“Encantos” en espagnol signifie “enchantements”, et c'est précisément ces visions fugitives que ces images révèlent.
La lumière andalouse, crue, presque minérale, ne baigne pas le monde : elle le découpe. Elle isole un fragment de rue, un visage, et laisse le reste basculer dans une obscurité dense, presque charbonneuse, où tout devient possible. On avance ainsi à tâtons, sans savoir ce que cette pénombre dissimule.

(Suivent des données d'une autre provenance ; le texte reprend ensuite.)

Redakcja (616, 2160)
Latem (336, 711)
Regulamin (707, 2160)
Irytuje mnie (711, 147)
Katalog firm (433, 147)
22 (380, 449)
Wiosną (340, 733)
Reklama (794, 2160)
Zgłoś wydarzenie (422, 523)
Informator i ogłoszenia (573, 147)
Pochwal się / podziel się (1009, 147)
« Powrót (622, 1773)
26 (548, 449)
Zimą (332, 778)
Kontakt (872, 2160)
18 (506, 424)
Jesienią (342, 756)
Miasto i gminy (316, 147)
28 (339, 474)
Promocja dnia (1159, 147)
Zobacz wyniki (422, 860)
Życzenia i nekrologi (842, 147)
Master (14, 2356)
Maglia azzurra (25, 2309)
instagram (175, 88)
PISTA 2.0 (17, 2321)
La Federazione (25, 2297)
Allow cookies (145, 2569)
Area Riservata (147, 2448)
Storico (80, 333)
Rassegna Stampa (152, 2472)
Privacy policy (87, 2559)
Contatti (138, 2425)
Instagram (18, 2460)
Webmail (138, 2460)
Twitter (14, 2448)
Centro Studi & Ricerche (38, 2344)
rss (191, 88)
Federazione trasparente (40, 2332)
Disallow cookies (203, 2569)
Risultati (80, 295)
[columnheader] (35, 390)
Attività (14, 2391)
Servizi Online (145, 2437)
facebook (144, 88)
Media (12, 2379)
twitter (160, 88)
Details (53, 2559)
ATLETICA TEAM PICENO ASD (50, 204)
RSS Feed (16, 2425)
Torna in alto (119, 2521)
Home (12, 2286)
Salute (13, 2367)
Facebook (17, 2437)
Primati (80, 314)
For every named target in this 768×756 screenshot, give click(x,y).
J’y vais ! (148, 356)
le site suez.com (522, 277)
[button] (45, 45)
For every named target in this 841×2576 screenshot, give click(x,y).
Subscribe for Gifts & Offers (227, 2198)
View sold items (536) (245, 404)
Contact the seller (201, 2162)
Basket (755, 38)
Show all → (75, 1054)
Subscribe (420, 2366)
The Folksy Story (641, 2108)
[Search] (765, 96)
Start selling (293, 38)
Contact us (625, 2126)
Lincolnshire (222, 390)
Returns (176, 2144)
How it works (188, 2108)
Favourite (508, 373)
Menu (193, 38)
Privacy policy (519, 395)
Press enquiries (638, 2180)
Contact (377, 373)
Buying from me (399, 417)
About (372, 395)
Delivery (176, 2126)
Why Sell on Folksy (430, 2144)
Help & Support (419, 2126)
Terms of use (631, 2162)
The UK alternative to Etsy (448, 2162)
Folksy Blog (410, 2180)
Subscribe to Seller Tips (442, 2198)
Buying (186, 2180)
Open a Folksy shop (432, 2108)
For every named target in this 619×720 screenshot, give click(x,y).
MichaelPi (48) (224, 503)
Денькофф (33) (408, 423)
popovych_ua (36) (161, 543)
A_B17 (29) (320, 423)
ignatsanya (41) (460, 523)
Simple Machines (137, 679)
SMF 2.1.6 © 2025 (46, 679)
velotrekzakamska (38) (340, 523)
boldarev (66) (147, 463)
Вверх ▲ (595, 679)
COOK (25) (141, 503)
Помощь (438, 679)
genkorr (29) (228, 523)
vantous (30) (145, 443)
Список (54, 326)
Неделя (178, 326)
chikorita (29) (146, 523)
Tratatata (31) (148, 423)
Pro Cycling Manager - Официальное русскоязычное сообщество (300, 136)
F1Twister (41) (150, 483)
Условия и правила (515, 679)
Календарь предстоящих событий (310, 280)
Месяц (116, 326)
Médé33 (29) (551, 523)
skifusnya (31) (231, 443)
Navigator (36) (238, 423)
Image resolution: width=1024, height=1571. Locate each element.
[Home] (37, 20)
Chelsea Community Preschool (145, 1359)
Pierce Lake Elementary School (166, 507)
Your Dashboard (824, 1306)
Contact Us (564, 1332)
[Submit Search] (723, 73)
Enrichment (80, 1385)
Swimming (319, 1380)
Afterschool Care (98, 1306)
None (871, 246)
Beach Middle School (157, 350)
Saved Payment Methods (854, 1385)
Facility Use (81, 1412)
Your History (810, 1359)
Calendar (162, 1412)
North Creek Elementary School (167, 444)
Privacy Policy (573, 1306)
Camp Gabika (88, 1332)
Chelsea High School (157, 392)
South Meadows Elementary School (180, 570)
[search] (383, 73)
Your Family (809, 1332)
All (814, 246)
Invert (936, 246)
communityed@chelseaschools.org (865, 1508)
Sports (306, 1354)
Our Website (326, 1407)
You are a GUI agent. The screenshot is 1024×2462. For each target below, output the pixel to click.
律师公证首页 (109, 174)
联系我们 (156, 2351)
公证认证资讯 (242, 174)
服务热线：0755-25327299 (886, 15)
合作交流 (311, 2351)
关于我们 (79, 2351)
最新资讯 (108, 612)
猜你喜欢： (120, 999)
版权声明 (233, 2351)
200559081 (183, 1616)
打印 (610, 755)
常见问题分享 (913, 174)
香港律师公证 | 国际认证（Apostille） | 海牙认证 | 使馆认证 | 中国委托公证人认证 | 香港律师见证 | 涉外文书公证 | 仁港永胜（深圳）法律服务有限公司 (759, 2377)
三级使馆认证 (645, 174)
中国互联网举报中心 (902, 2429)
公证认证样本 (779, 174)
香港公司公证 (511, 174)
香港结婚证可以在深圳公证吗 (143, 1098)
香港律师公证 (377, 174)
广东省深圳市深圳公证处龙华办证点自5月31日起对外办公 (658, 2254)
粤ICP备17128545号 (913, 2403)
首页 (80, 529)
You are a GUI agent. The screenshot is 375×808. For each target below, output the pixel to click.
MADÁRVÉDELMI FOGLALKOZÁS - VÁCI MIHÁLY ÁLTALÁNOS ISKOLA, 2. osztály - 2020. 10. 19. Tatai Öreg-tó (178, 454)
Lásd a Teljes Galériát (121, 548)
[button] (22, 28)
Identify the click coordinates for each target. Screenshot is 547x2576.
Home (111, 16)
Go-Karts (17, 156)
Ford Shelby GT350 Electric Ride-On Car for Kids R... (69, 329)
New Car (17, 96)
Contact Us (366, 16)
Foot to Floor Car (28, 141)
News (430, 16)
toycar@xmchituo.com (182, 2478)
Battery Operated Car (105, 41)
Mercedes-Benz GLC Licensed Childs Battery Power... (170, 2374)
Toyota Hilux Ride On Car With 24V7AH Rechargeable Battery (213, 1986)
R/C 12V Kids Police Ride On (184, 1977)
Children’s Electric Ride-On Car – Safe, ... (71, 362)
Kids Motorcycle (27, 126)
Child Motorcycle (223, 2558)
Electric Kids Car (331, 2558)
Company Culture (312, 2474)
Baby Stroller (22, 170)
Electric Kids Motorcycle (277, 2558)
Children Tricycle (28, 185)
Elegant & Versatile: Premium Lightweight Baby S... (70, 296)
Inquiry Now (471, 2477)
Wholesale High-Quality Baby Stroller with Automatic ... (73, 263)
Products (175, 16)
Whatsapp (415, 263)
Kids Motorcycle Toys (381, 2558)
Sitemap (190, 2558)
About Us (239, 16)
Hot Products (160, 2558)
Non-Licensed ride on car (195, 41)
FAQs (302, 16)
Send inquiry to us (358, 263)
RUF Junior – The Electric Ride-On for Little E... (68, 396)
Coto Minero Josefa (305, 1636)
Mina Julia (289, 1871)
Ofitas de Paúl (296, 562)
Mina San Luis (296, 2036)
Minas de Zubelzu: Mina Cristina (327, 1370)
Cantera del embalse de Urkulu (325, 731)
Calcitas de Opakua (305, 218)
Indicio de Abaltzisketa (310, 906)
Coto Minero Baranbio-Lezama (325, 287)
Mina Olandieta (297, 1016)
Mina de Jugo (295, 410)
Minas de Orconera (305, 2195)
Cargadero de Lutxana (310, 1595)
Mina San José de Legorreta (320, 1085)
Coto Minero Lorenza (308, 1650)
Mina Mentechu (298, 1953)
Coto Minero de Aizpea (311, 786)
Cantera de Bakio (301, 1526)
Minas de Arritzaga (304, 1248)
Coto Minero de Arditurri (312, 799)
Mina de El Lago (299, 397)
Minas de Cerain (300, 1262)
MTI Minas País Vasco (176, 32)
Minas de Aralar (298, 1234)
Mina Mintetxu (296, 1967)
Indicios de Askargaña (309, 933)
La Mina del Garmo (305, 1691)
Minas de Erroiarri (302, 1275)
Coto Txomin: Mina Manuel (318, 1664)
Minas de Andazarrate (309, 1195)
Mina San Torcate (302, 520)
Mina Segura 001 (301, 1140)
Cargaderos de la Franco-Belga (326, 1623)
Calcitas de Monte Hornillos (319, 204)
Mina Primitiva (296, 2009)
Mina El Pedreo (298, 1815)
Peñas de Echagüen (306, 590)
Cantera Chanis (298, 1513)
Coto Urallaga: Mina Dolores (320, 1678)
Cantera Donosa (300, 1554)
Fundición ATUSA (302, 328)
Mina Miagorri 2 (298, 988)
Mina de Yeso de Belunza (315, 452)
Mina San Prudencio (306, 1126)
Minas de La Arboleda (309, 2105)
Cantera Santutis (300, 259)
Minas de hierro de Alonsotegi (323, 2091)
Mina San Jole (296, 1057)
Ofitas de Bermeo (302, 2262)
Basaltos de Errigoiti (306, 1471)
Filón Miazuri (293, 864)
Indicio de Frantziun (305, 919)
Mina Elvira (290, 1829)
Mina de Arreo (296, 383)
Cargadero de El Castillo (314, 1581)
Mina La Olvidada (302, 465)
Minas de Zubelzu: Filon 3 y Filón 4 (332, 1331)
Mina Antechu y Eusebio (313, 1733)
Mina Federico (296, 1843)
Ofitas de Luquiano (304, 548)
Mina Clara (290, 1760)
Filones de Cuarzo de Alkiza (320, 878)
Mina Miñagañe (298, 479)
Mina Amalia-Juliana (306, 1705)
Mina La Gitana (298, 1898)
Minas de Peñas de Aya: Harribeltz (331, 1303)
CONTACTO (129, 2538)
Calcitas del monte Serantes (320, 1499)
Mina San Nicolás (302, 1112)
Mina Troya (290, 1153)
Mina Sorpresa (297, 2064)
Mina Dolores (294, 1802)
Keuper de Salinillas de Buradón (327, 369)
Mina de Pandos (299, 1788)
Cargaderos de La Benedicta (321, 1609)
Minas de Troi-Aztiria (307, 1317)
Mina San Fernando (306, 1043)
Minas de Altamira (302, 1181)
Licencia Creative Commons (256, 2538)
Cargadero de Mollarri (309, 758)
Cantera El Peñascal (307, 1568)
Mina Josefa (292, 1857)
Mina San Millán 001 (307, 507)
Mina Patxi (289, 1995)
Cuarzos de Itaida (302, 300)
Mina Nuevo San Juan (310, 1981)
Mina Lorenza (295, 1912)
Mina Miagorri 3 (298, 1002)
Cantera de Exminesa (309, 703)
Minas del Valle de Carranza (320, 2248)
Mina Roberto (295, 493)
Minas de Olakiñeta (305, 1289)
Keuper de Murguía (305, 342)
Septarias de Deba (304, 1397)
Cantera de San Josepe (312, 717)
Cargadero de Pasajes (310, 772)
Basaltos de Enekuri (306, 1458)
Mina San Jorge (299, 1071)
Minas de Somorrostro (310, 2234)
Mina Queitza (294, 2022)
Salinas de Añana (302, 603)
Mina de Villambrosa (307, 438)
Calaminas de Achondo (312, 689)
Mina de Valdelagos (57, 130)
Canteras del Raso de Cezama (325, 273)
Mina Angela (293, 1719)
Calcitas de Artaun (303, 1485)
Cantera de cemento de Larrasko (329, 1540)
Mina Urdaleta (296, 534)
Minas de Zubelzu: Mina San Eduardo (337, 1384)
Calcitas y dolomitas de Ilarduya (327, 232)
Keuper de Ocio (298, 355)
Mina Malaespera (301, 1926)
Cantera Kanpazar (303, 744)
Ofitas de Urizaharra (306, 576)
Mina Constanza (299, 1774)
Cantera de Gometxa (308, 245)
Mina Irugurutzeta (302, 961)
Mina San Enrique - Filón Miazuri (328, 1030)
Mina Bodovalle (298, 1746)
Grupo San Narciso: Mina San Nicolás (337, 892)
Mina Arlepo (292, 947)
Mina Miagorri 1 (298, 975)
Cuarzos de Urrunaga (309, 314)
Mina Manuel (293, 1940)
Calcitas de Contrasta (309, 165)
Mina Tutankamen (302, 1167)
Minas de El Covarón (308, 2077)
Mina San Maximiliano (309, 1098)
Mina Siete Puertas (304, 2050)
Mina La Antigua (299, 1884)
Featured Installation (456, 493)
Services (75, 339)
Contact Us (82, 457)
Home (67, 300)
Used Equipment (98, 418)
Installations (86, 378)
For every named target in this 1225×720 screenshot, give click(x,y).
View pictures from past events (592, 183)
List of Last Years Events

Tilby Vattard ne documente pas l’Andalousie : il la traverse comme on explore une mythologie intérieure dont le réel ne serait que le prétexte. Les rues, les façades, les arcades deviennent les décors démesurés d’un théâtre où les personnages, minuscules, semblent toujours sur le point de se dérober. Et lorsque l'humain consent enfin à se montrer, c’est parfois sous un masque : comme ce couple costumé, égaré d’un bal qui n’aurait jamais eu lieu.
Ces images composent un bestiaire suspendu entre le réel et la fable : flamants d'un blanc spectral, colombes projetant au sol des ombres de rapaces... Chaque image est un vertige, où l'on ne sait plus très bien ce que l'on a vu, ni si on l'a vraiment vu.